[PROVIDED INFORMATION]
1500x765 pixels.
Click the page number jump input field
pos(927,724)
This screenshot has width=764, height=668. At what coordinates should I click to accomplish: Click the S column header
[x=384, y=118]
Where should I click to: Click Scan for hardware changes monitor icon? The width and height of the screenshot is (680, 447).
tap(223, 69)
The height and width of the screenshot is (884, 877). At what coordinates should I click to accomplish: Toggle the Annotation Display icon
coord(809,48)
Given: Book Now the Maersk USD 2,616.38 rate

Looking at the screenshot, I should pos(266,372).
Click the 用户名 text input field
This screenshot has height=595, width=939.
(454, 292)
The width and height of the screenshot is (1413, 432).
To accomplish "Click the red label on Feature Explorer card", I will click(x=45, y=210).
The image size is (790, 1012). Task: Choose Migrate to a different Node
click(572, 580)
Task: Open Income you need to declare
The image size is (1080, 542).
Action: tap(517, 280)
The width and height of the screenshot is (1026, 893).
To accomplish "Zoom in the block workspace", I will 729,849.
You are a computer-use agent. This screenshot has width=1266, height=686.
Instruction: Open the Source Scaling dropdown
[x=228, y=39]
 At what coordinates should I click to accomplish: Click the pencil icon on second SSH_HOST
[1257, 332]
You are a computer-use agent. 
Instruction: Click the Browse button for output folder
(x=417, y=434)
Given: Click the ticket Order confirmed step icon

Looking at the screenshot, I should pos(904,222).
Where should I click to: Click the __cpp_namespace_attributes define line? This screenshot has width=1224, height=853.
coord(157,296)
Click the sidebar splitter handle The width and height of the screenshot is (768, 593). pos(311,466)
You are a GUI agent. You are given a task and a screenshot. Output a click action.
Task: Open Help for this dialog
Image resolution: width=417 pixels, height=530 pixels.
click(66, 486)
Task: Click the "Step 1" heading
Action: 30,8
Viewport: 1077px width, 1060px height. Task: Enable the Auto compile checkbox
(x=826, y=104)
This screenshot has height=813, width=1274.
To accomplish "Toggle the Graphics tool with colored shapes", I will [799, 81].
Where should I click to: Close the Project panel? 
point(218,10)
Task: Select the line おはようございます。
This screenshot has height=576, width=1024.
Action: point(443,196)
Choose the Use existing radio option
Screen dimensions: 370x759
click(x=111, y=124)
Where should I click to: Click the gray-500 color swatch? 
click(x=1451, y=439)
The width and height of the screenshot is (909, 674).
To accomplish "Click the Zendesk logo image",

[EXERCISE DETAILS] The records above are to be reproduced exactly, with nothing left out.

[EXERCISE ANSWER]
1500x765 pixels.
Click the page number jump input field
pos(927,724)
This screenshot has width=764, height=668. At what coordinates should I click to accomplish: Click the S column header
[x=384, y=118]
Where should I click to: Click Scan for hardware changes monitor icon? The width and height of the screenshot is (680, 447).
tap(223, 69)
The height and width of the screenshot is (884, 877). At what coordinates should I click to accomplish: Toggle the Annotation Display icon
coord(809,48)
Given: Book Now the Maersk USD 2,616.38 rate

Looking at the screenshot, I should pos(266,372).
Click the 用户名 text input field
This screenshot has height=595, width=939.
(454, 292)
The width and height of the screenshot is (1413, 432).
To accomplish "Click the red label on Feature Explorer card", I will click(x=45, y=210).
The image size is (790, 1012). Task: Choose Migrate to a different Node
click(572, 580)
Task: Open Income you need to declare
The image size is (1080, 542).
Action: tap(517, 280)
The width and height of the screenshot is (1026, 893).
To accomplish "Zoom in the block workspace", I will 729,849.
You are a computer-use agent. This screenshot has width=1266, height=686.
Instruction: Open the Source Scaling dropdown
[x=228, y=39]
 At what coordinates should I click to accomplish: Click the pencil icon on second SSH_HOST
[1257, 332]
You are a computer-use agent. 
Instruction: Click the Browse button for output folder
(x=417, y=434)
Given: Click the ticket Order confirmed step icon

Looking at the screenshot, I should pos(904,222).
Where should I click to: Click the __cpp_namespace_attributes define line? This screenshot has width=1224, height=853.
coord(157,296)
Click the sidebar splitter handle The width and height of the screenshot is (768, 593). pos(311,466)
You are a GUI agent. You are given a task and a screenshot. Output a click action.
Task: Open Help for this dialog
Image resolution: width=417 pixels, height=530 pixels.
click(66, 486)
Task: Click the "Step 1" heading
Action: 30,8
Viewport: 1077px width, 1060px height. Task: Enable the Auto compile checkbox
(x=826, y=104)
This screenshot has height=813, width=1274.
To accomplish "Toggle the Graphics tool with colored shapes", I will [799, 81].
Where should I click to: Close the Project panel? 
point(218,10)
Task: Select the line おはようございます。
This screenshot has height=576, width=1024.
Action: point(443,196)
Choose the Use existing radio option
Screen dimensions: 370x759
click(x=111, y=124)
Where should I click to: Click the gray-500 color swatch? 
click(x=1451, y=439)
The width and height of the screenshot is (909, 674).
To accomplish "Click the Zendesk logo image",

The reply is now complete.